The Oklahoman

Oklahoma County jail may get $42M to combat virus

- By Nolan Clay and Kayla Branch Staff writers

Oklahoma County officials voted Thursday to give $42 million to the trust overseeing the overcrowde­d jail to fight COVID-19.

The votes on how to spend CARES Act funding came after jail trustee Sue Ann Arnall told the Budget Board "we're at a crisis situation right now."

"We're close to 2,000 inmates," she said. "We're stacking them up. It's extremely dangerous. We are so subject to lawsuits right now with this large number of people in the jail.

"And we can't even COVID test enough. We don't have the funding to COVID test to bring the defendants over here for court, so we stack up even more because their court cases keep getting extended, extended. The county is going to have to pay for this one way or another."

The actions by the Budget

Board are not the final say. The three county commission­ers will meet Friday and again Wednesday to ratify or reject the funding allocation­s.

Opposing the actions was Commission­er Carrie Blumert, who left the Budget Board meeting in tears near the end.

"This is crazy," she said before exiting. "We're throwing money around. There are 40 something million dollars, and we're just pressing buttons. And we haven't sat through and thought through any of this. ... This is so disrespect­ful to our citizens. I am so ashamed that this is what's happening right now."

Afterward, she said she had hoped the funds could be used to alleviate the suffering of more Oklahoma County residents facing evictions, bankruptci­es and homelessne­ss "because of our government's inadequate response to COVID-19."

"I have received hundreds of calls from individual­s, nonprofits and local businesses asking for help," she said.

Commission­er Kevin Calvey said during the meeting that it is irresponsi­ble to take on new tasks "before we take care of our own house."

"This is putting our own house in order," he said.

He said the state is the one to help businesses and others impacted by the pandemic not the county.
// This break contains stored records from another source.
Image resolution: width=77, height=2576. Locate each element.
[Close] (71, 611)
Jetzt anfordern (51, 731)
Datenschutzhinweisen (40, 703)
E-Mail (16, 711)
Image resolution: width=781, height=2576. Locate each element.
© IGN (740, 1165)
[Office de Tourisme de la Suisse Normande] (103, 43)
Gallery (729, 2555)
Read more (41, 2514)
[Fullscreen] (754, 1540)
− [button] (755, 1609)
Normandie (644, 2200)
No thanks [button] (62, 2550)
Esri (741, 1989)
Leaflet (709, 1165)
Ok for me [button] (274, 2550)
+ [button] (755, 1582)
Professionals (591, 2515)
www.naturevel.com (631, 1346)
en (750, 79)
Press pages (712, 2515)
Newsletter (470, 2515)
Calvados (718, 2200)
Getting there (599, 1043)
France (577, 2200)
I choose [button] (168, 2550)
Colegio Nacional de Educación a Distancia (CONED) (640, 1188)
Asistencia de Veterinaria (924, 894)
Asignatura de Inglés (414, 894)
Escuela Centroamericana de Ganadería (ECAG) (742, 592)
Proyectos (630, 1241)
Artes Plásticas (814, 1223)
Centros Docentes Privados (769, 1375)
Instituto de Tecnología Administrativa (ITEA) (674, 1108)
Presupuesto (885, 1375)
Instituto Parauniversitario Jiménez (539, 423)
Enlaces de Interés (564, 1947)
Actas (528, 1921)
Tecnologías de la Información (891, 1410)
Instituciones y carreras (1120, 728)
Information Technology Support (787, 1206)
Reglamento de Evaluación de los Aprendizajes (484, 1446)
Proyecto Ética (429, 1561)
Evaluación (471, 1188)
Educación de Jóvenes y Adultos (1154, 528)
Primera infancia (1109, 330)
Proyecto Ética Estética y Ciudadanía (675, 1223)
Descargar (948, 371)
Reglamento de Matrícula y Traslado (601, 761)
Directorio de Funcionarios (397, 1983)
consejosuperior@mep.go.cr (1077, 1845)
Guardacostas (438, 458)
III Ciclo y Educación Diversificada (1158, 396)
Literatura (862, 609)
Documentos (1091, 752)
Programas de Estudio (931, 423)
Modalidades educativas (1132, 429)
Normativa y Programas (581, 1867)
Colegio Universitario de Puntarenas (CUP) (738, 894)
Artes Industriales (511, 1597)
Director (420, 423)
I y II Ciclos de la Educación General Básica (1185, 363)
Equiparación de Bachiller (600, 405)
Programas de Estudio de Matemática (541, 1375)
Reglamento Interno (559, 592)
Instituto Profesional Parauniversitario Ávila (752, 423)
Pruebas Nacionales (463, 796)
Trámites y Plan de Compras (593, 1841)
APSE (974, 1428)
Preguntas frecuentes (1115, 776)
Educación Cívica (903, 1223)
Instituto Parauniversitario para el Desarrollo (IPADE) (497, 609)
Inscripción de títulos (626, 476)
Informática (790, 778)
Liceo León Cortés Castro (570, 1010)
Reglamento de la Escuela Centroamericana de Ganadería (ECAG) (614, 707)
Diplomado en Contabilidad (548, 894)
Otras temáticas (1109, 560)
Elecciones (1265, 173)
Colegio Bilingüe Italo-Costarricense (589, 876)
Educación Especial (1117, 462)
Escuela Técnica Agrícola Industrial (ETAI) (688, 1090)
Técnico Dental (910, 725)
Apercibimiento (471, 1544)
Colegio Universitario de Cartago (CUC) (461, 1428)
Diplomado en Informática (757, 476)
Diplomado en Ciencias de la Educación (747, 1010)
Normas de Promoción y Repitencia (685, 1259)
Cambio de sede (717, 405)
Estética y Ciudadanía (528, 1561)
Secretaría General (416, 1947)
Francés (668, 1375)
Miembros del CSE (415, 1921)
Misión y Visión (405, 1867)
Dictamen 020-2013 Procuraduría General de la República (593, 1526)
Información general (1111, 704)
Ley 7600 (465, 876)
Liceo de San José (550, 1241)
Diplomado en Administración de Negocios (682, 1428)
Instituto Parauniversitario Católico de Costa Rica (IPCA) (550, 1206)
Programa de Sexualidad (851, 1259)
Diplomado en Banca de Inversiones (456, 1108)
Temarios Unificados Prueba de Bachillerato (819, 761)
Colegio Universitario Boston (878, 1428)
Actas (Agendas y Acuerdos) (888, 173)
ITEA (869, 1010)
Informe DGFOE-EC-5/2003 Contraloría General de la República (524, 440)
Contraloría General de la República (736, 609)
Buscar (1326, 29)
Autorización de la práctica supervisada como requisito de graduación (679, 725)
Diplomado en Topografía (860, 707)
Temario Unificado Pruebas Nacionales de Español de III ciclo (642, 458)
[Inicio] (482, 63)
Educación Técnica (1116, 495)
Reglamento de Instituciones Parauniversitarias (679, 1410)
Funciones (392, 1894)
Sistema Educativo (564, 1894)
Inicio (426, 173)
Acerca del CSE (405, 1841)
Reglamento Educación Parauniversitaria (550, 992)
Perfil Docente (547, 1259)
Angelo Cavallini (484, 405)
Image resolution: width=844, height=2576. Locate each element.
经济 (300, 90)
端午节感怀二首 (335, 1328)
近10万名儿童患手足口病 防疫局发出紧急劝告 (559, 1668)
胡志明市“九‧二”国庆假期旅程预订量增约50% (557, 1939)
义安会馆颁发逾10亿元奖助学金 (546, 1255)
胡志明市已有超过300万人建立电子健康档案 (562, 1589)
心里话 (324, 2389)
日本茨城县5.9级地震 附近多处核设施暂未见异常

"How do you pick which businesses are going to get it and which don't? How do you pick a lot of these things? We are not equipped to do this sort of thing," Calvey said.

Since July 1, at least 149 inmates have been infected by a COVID-19 outbreak, officials said Wednesday. The total was expected to increase as more test results come in.

Detention officers also have been infected or are in quarantine at home because of the outbreak. At times, only eight detention officers have been present for shifts, The Oklahoman was told. Oklahoma City police officers stationed at the jail have relocated for safety reasons to offices across the street.

The votes Thursday were to allocate $36 million to the jail's general operating account, $3 million to "hero" pay and $3 million to capital expenditur­es to improve plumbing and air conditioni­ng.

Raising concerns at length was Treasurer Butch Freeman.

He encouraged county officials to wait for legal guidance from District Attorney David Prater before moving forward on the $36 million allocation. He warned the county would be "on the hook" if federal auditors determined that allocation was not justified or even legal.

"There are so many questions with this," Freeman said. "I'm sacred to death of doing this, folks. I'm sacred to death."

Congress in March approved a $2 trillion relief bill known as the CARES Act, which included funding to help individual­s, businesses, health care providers and government­s. The county's share was more than $47.2 million.

The Budget Board voted Aug. 6 to use $1.5 million on an eviction mitigation program. County commission­ers gave final approval to that allocation Wednesday in a 2-1 vote.

That $ 1.5 million will go to one of the county's public trusts, which will then send the money to the Community CARES Partners group, which is administer­ing eviction mitigation services using money from the state and the Oklahoma City city government.